Éramos tantos que nos metieron en una cuadra como a cuarenta o cincuenta presos. Pero allí había baño, cuchetas y bastante limpieza que cuidábamos nosotros mismos.

En la Guardia me encontré con un montón de conocidos, en primer lugar los compañeros de la Fede y el Partido: el Negro Oscar de los talleres ferroviarios de Laguna Paiva, el Viejo Berráz que tenía una quintita por Arroyo Aguiar, un cumpa, López, que era hachero en la zona del quebracho donde había estado La Forestal, un maestro rural, otro campesino de la zona de Quintas, Colombres, y algunos más cuyo nombre no me acuerdo.

Cada uno había hecho un recorrido distinto.

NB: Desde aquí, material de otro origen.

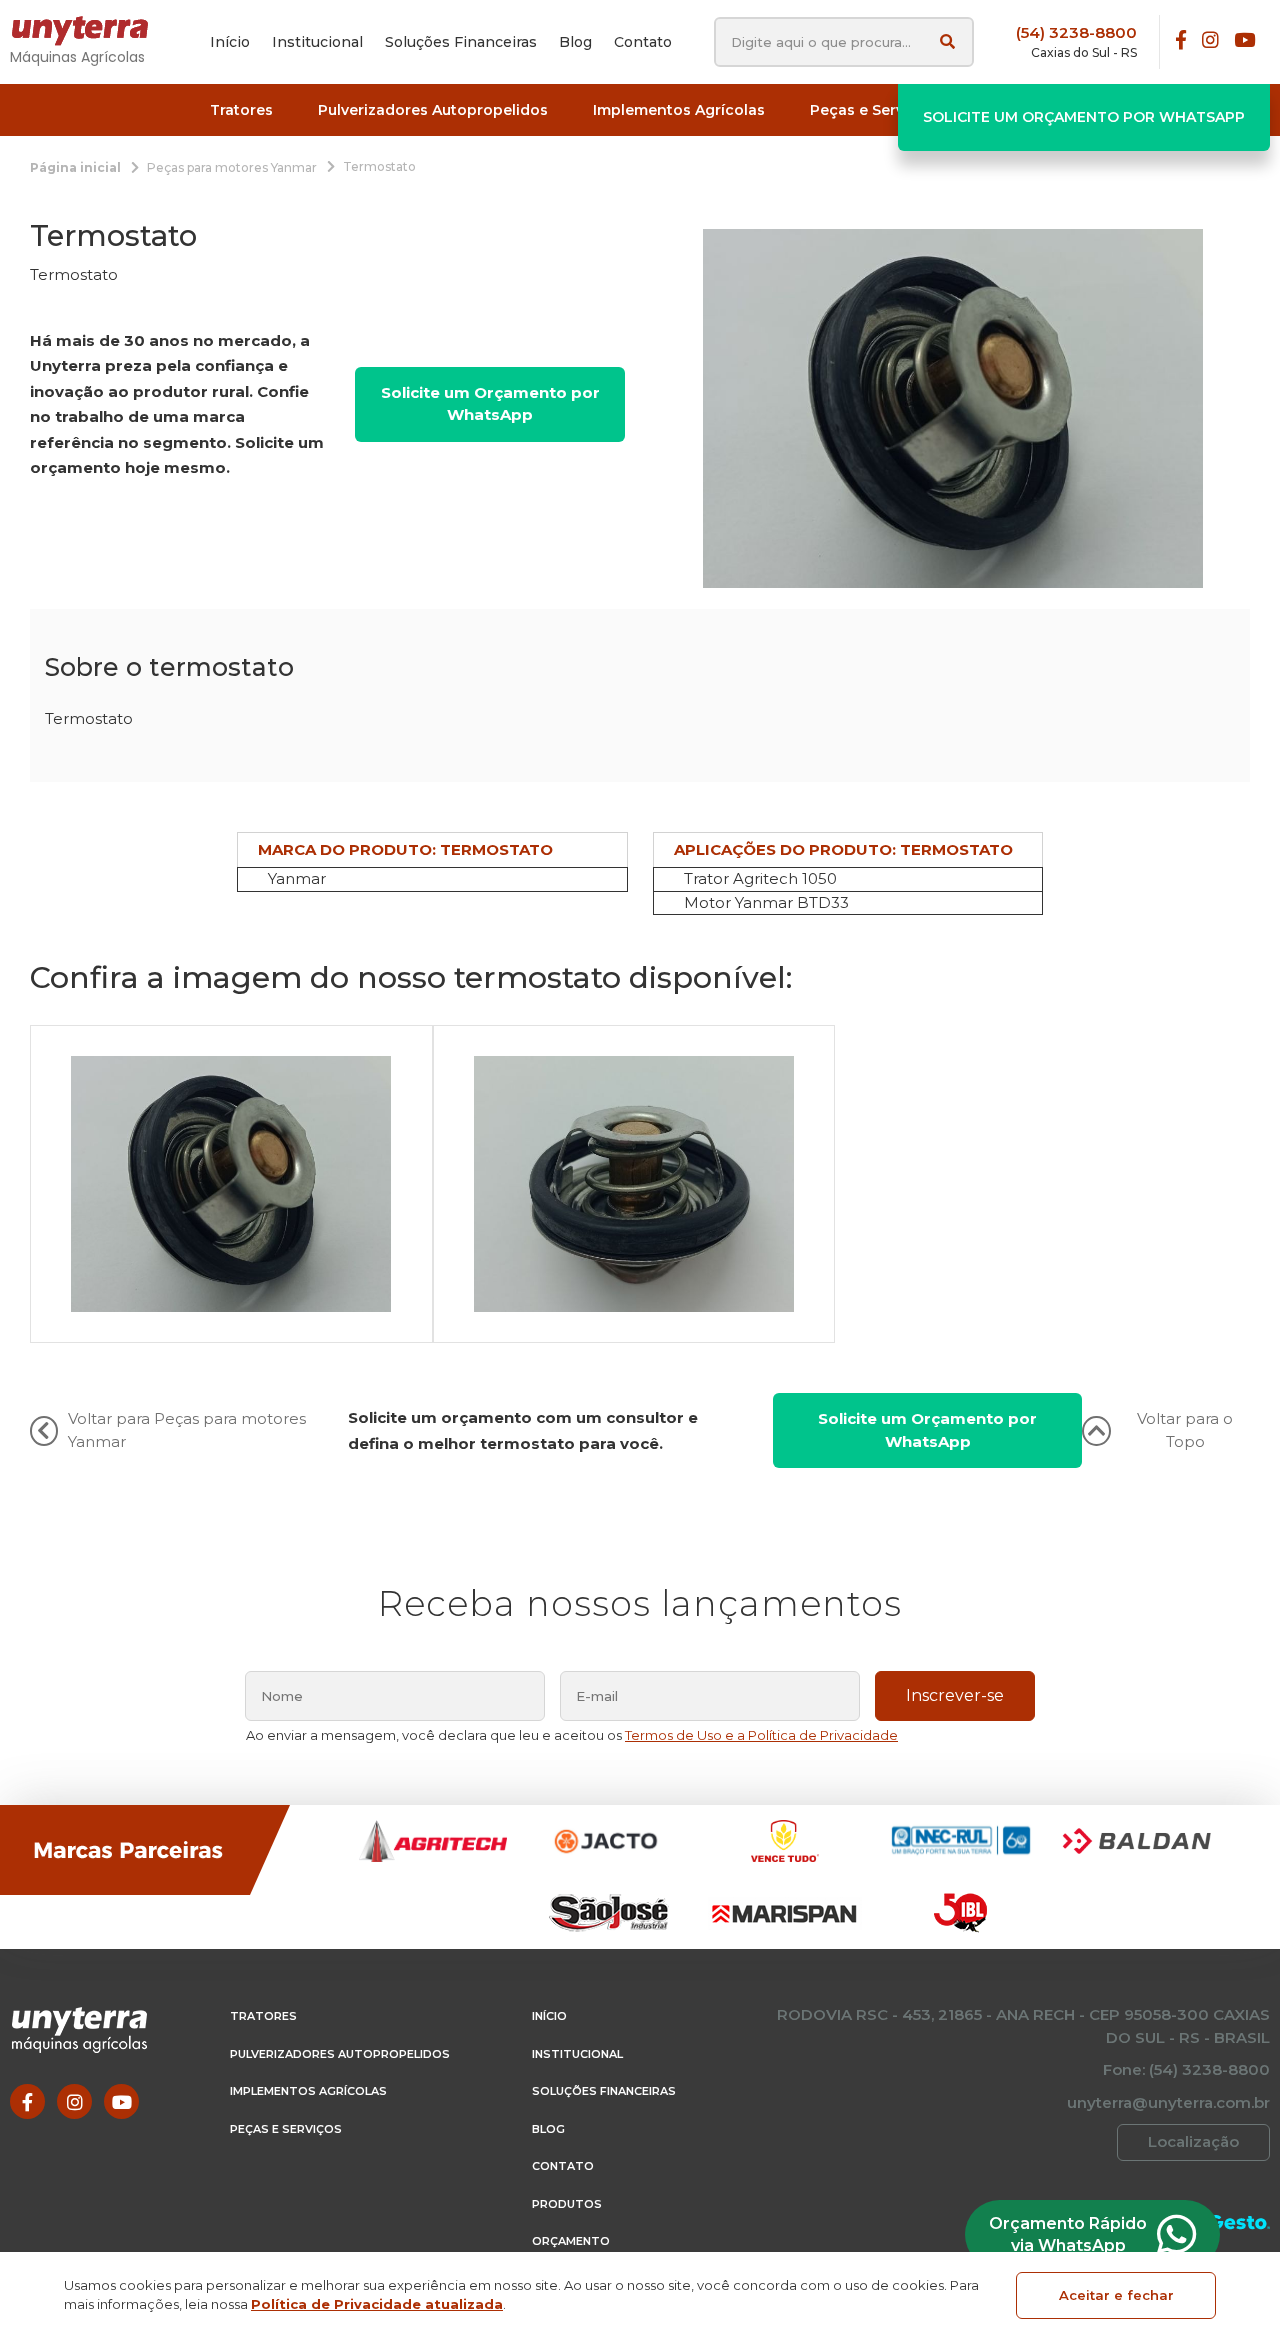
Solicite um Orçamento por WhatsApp (1084, 117)
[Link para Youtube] (1244, 41)
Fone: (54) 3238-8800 (1186, 2069)
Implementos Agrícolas (308, 2091)
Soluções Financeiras (604, 2091)
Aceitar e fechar (1116, 2295)
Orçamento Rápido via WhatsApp (1068, 2234)
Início (549, 2016)
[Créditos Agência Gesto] (1239, 2222)
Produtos (567, 2204)
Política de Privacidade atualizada (377, 2304)
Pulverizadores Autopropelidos (340, 2054)
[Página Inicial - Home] (90, 31)
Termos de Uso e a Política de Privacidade (761, 1735)
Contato (563, 2166)
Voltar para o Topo (1185, 1430)
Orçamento (571, 2241)
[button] (241, 110)
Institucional (577, 2054)
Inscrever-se (955, 1695)
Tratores (263, 2016)
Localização (1193, 2141)
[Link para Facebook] (1181, 41)
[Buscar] (947, 41)
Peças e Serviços (286, 2129)
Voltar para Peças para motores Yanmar (187, 1430)
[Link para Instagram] (1210, 41)
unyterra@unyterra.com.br (1168, 2102)
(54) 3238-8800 (1076, 32)
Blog (548, 2129)
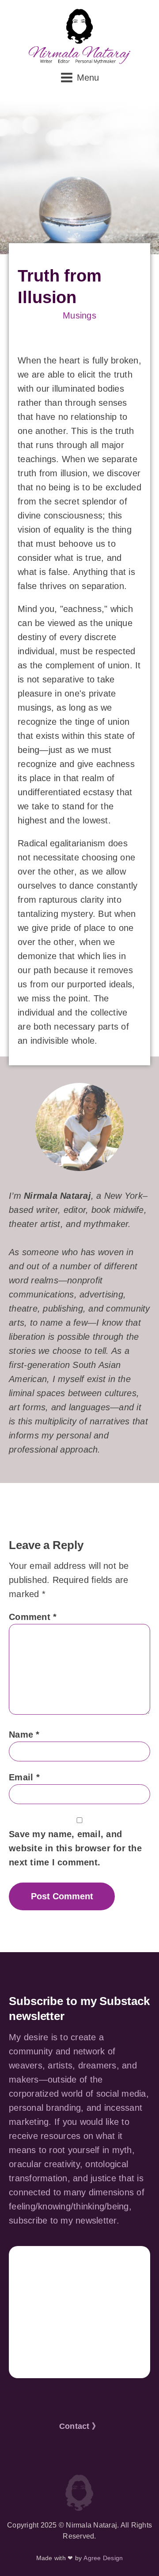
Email (24, 1777)
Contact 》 (79, 2426)
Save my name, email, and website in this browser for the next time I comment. (75, 1848)
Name (24, 1734)
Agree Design (103, 2557)
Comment (33, 1617)
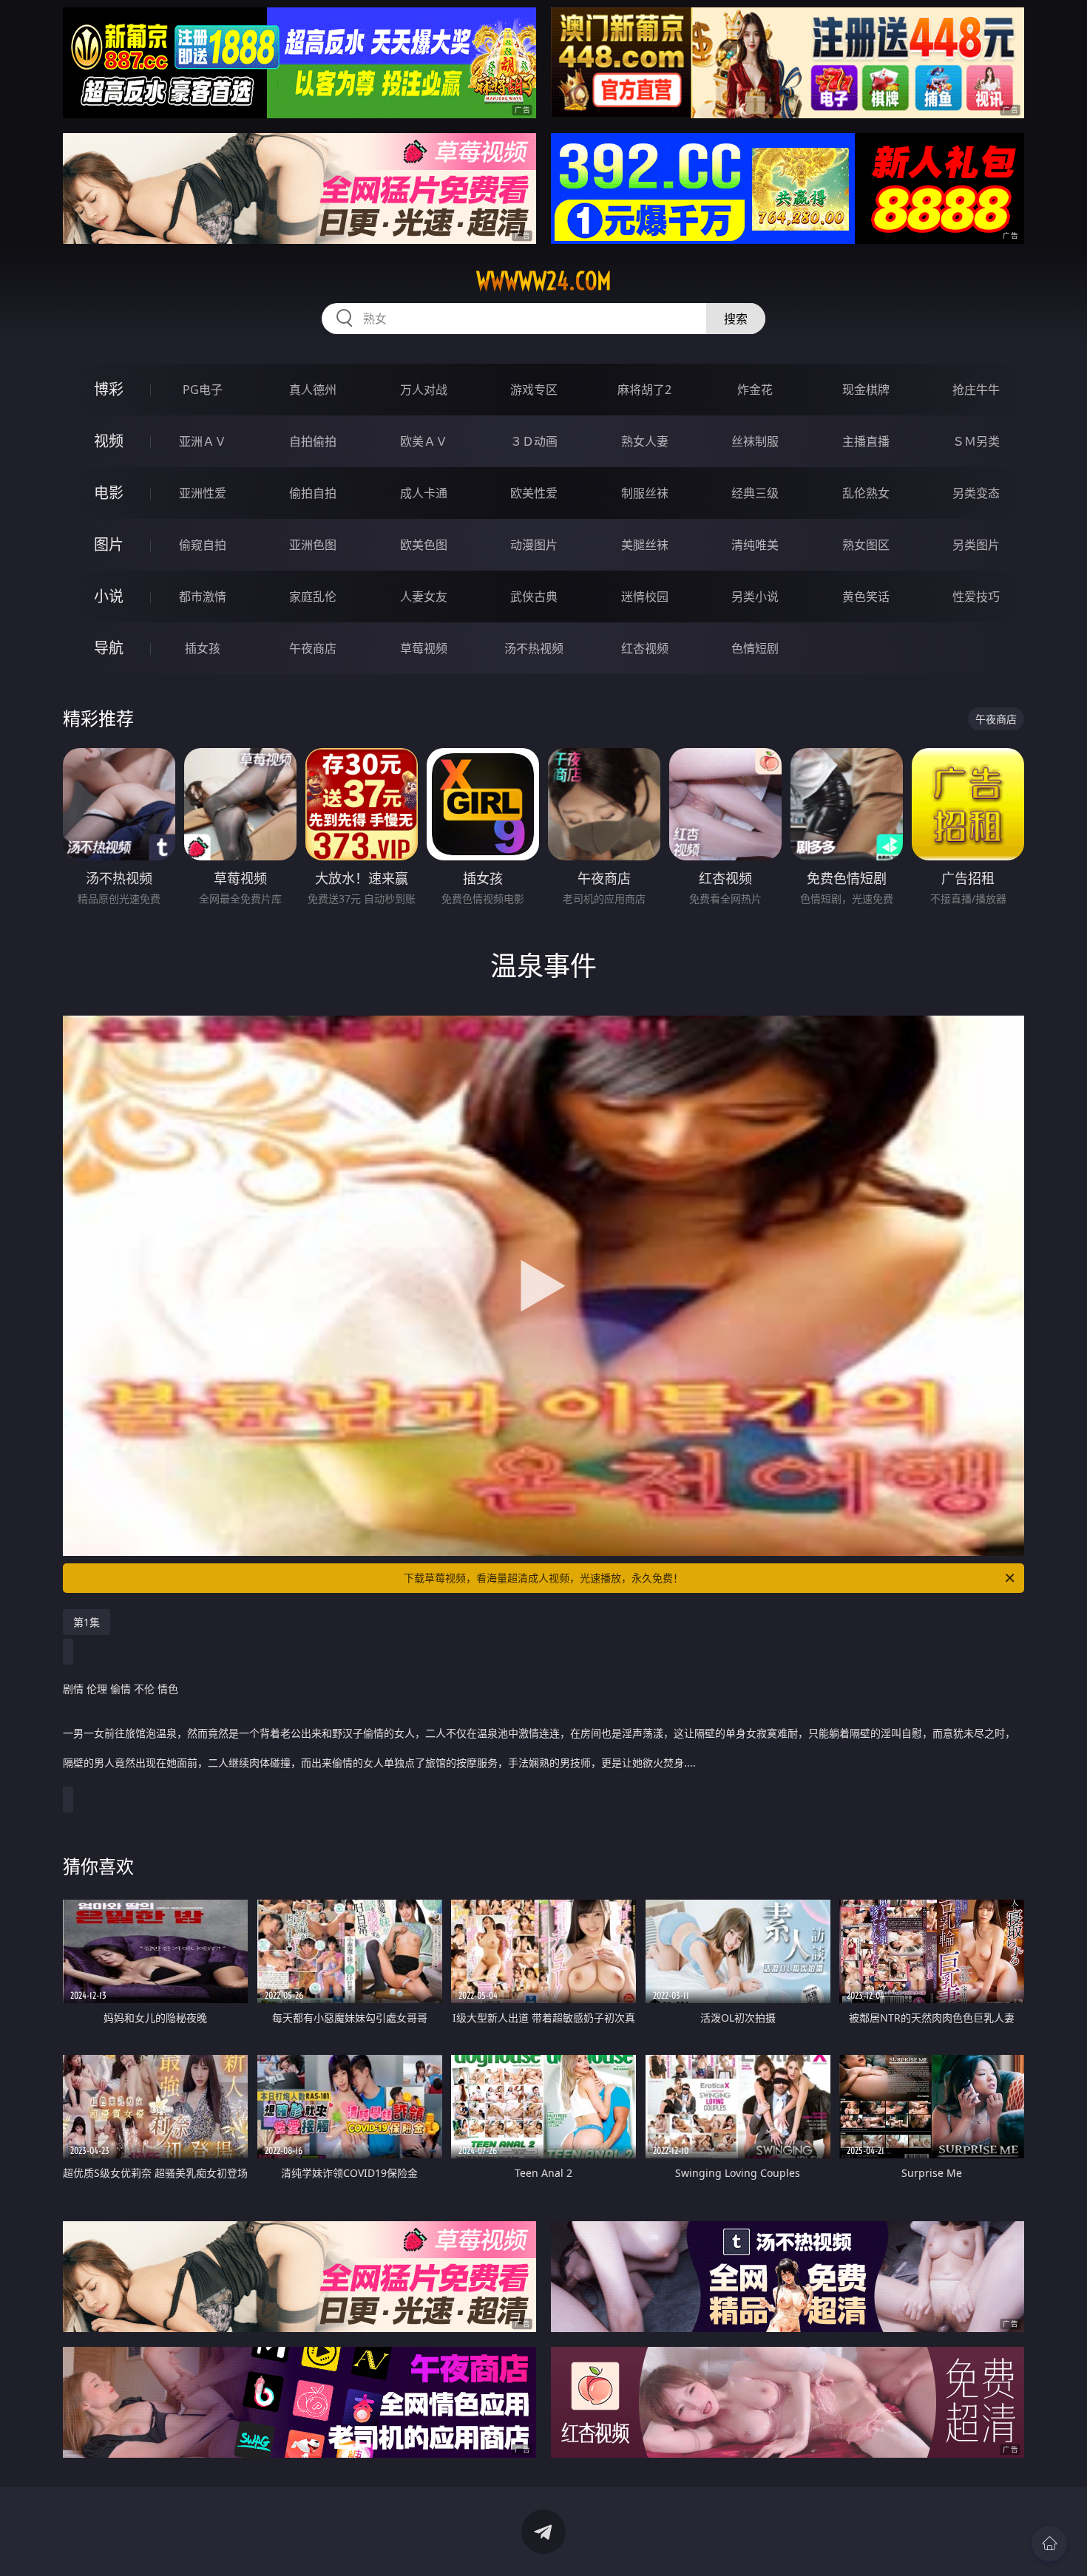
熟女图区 (866, 545)
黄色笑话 (866, 596)
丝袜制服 (755, 441)
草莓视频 (423, 648)
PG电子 (203, 389)
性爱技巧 (976, 596)
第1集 (86, 1622)
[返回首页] (1049, 2543)
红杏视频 (644, 648)
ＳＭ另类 (976, 441)
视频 (108, 441)
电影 (108, 493)
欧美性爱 (534, 493)
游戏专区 (534, 389)
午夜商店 (312, 648)
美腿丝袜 (644, 545)
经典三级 (755, 493)
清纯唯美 (755, 545)
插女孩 (202, 648)
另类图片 (976, 545)
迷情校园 (644, 596)
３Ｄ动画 (534, 441)
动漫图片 (534, 545)
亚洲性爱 (202, 493)
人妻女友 (423, 596)
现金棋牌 (866, 389)
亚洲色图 (312, 545)
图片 (108, 544)
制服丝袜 (644, 493)
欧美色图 (423, 545)
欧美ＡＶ (423, 441)
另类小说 (755, 596)
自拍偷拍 (312, 441)
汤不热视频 (533, 648)
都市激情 (202, 596)
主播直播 (866, 441)
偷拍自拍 (312, 493)
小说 (108, 596)
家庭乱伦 (312, 596)
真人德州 (312, 389)
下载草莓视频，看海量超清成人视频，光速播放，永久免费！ (543, 1578)
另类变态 (976, 493)
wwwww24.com (544, 281)
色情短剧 (755, 648)
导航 (108, 648)
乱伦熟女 (866, 493)
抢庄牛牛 (976, 389)
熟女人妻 (644, 441)
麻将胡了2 (644, 389)
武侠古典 (534, 596)
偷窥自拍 (202, 545)
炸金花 (755, 389)
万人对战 (423, 389)
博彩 (108, 389)
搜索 (736, 318)
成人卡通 (423, 493)
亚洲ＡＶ (202, 441)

Unos días antes de mi encanada nos habíamos visto con el Negro Oscar. Habíamos tomado todas las medidas: habíamos acordado la cita personalmente en un encuentro anterior, nos vimos en una estación de tren que estaba por Guadalupe: él bajó del tren, nos encontramos “casualmente” en el andén, caminamos un rato, tomamos una cerveza y sin un solo papelito yo le transmití un informe del central del Partido. Después él se volvió en el tren y yo me fui caminando.

Di una vuelta, y me senté en un bar. Me tomé otra cerveza y festejé por la pequeña victoria de mantener la Fede funcionando a pesar de todo. 

No vi que nadie se fijara en mí así que me levanté y caminando en zig zag, una cuadra para un lado, otras dos para la derecha, otra para el otro lado, después volver, otra para adelante y dos para atrás para después tomarme un colectivo y volver a casa.

¿Lo seguían al Negro Oscar y ahí me engancharon?

¿O lo seguían a Hernán y esperaron que llegara a casa para chuparnos a los dos? 

¿O me tenían vigilado desde el primer día?

¿O me había delatado aquel tipo que me conocía del puerto y resultó que vivía cerca de la casa de la calle Güemes?.